Паша, не говоря ни слова протянул коробку с одноразовыми платками. Сама не заметила, как из глаз брызнули слёзы и я, под конец своей пламенной речи говорила навзрыд.

Мы уже выехали на трассу, через час доберемся до заброшенной деревушки, где было место нашего обитания. Мы проезжали населённые пункты, за окном мелькали величественные деревья. По обе стороны был однообразный вид, который за столетия нисколько не изменился.

Проехали разбитую дорогу, которую мы закидали кирпичами и камнями, чтобы можно было хоть как-то проехать. Миновали потертую табличку, которая гласила о том, что мы въехали в деревню Талица.

Давным-давно, буквально до девяностых годов, это деревня была колхозом миллионером.
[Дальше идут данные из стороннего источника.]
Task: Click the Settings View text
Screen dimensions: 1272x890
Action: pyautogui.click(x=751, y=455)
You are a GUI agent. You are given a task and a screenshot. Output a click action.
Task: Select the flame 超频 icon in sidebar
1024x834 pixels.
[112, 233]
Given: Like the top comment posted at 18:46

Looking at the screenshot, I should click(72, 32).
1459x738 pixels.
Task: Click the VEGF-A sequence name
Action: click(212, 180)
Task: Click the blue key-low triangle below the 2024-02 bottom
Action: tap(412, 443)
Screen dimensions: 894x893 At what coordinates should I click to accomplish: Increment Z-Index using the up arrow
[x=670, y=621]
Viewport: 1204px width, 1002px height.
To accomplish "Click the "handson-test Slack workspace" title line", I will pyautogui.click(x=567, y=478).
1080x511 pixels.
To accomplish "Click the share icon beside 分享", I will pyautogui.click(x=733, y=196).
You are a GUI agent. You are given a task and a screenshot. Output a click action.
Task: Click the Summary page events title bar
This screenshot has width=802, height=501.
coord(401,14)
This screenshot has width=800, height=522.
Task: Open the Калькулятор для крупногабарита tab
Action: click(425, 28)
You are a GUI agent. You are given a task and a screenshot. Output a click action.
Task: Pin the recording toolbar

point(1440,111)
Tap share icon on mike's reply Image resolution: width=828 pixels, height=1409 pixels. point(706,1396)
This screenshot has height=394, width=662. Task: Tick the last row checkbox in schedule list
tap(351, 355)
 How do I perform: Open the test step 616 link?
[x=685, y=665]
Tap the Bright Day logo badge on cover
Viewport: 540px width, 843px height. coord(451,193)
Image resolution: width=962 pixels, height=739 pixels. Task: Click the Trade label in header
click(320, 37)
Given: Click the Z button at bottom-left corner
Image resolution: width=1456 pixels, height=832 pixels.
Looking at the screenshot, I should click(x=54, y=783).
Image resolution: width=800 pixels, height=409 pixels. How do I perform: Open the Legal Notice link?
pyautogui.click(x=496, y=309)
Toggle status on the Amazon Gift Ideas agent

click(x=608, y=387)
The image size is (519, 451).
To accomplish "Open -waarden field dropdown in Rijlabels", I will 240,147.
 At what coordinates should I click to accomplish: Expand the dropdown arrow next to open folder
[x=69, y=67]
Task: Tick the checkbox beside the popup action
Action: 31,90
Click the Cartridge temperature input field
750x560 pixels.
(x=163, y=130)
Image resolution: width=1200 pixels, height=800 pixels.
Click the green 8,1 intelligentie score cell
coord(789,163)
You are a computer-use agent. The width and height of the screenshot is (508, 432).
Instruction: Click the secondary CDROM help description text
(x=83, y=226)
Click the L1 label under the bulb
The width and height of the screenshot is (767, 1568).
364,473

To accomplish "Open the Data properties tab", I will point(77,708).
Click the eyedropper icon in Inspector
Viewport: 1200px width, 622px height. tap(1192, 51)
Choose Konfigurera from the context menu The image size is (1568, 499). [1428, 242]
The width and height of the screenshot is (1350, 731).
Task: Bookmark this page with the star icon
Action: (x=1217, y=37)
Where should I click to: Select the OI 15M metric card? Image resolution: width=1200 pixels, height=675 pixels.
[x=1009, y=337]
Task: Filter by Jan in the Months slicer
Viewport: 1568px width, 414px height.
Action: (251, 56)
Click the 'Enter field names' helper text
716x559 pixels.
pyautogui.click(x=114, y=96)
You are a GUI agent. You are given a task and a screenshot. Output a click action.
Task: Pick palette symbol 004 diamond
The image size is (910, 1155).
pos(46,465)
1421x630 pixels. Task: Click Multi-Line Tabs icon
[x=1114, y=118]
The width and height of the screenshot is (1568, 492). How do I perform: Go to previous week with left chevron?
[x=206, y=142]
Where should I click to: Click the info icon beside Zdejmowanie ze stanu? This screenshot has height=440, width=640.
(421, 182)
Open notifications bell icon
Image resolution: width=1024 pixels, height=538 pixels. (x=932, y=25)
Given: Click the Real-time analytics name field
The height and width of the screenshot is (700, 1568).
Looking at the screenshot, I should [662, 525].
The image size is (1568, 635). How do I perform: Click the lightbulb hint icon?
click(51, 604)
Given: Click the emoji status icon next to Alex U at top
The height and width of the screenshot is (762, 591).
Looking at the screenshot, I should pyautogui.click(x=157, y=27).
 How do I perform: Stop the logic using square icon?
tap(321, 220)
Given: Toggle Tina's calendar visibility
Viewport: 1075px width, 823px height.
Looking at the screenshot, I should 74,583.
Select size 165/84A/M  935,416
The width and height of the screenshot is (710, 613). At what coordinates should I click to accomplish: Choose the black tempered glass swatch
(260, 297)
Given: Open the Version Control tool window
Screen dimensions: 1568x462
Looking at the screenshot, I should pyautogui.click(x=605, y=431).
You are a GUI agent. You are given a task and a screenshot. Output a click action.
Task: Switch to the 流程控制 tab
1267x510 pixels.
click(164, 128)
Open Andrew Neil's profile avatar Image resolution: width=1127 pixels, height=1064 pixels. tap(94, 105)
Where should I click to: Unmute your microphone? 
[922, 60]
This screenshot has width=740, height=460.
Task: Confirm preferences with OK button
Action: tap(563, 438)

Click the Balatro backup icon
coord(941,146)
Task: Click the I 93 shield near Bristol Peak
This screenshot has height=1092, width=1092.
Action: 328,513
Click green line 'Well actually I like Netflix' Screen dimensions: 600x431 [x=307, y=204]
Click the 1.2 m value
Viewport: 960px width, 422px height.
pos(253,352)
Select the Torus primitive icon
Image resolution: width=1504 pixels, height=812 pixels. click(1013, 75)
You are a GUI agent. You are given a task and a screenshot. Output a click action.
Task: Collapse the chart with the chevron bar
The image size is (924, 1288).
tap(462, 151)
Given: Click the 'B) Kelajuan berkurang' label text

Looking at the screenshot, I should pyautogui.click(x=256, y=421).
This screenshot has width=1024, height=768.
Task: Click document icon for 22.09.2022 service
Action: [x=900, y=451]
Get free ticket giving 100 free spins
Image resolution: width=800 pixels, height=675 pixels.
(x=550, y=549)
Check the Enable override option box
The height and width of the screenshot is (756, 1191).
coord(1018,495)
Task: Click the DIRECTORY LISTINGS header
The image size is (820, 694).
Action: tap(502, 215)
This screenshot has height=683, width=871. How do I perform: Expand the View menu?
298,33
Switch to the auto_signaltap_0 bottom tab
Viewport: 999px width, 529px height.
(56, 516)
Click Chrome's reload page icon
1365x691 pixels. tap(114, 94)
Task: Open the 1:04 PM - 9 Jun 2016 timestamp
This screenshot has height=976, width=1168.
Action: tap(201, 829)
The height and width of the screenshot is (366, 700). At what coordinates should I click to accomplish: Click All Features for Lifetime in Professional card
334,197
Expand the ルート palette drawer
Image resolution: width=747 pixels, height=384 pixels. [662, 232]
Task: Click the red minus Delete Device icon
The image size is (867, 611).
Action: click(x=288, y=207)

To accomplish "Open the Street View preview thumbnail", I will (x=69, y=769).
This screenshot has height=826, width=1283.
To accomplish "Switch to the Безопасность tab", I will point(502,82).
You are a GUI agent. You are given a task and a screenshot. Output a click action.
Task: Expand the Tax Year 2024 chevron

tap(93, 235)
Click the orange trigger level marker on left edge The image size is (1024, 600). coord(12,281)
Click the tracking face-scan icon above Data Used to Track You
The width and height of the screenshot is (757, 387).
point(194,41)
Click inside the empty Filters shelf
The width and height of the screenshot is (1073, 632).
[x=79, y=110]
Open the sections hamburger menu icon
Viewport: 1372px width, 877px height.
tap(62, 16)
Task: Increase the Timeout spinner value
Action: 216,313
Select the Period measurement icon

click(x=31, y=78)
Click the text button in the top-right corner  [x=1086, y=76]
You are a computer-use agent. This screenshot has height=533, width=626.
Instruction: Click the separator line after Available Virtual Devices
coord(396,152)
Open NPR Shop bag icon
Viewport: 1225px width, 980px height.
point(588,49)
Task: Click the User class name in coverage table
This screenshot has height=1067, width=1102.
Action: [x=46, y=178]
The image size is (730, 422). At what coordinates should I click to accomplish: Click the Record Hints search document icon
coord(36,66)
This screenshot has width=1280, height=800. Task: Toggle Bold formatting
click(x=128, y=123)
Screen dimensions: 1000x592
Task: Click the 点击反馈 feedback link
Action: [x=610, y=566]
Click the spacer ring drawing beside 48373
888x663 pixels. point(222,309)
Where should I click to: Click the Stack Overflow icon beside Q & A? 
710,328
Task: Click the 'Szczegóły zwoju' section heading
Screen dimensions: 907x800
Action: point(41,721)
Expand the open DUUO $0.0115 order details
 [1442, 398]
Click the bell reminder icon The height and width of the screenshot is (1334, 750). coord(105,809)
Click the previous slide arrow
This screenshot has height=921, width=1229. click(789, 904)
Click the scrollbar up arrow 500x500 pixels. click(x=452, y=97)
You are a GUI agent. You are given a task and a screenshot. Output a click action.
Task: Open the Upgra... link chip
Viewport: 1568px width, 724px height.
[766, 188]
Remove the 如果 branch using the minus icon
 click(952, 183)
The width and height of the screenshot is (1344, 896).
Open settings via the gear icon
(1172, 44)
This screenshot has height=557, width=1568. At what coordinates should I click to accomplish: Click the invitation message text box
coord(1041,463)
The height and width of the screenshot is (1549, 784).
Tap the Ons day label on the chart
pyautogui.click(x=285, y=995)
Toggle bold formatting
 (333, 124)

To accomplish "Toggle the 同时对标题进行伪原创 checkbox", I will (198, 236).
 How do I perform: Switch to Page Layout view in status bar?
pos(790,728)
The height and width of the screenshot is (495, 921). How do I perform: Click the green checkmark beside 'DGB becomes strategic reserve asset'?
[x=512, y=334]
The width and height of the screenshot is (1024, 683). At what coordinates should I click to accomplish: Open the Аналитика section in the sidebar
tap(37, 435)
А сейчас она была просто призраком минувших лет.

Покосившиеся деревянные срубы, на дорогах местами сохранился асфальт. Дом с вывеской "Студия звукозаписи". Она, как и мы была пережитком прошлых лет. Деревней призраком.

Местное население разбежалось, когда закрыли последнюю школу.

Остановились у дома. Это двухэтажное кирпичное здание, где мы хранили запасы, обедали. Возле покосившегося деревянного забора, бегали дети.

Они так отличались от тех, что мы видели в городе.

– Ты водишь! – крикнула рыжеволосая девчушка, ударила мальчика по плечу, с радостным смехом убегала от него. Другие дети строили парню рожицу, показывали ему язык.

Вот ради чего стоит бороться, чтобы у них было детство, было будущее. И свобода. Ведь человечество всегда боролась за неё. Сколько войн прошло под этим лозунгом: "за свободу", "право выбора ". А теперь люди лишились всего, за что они так боролись, за что были пролиты реки крови. И они не понимают, чего лишены.

– Папа! – девчонка кинулась к нам навстречу. Павел, улыбаясь поднял её на руки, поцеловал ее в розовую щёку. Из Сурового, серьезного дядечки он превращался в гордого папашу, стоило только дочери оказаться у него на руках.

Мне эта картина, но это давала покоя. В детстве я точно так же любила сидеть на руках у отца, и не было для меня более совершенного человека, чем он.

– Настюш, у тебя щёчка грязная. – он провел по нежной щеки.

– Ой пап! Это Данил меня замарал!

– Ты уже ела?

– Да. А ты принес мне что-нибудь вкусненькое? – Паша протянул ей коробочку со сладостями. Серые глаза блеснули, на лице появилась довольная улыбка.

– Ура! Я пойду поделюсь с ребятами.

– Конечно беги. – он нехотя отпустил её на землю. К нам навстречу шел улыбающиеся Виталик.

– Вернулись? Всё гладко прошло? – он провел по чёрным волосам, заправляя выбившуюся челку, которая подала на карие глаза. Виталик остановился напротив меня. Я ударила его по груди. При моем маленьком росте смотреть свысока на парня, что был метр девяносто было сложно, но я справилась.

– Ой. – притворно поморщился он. – Ты, что дерешься Дюймовочка?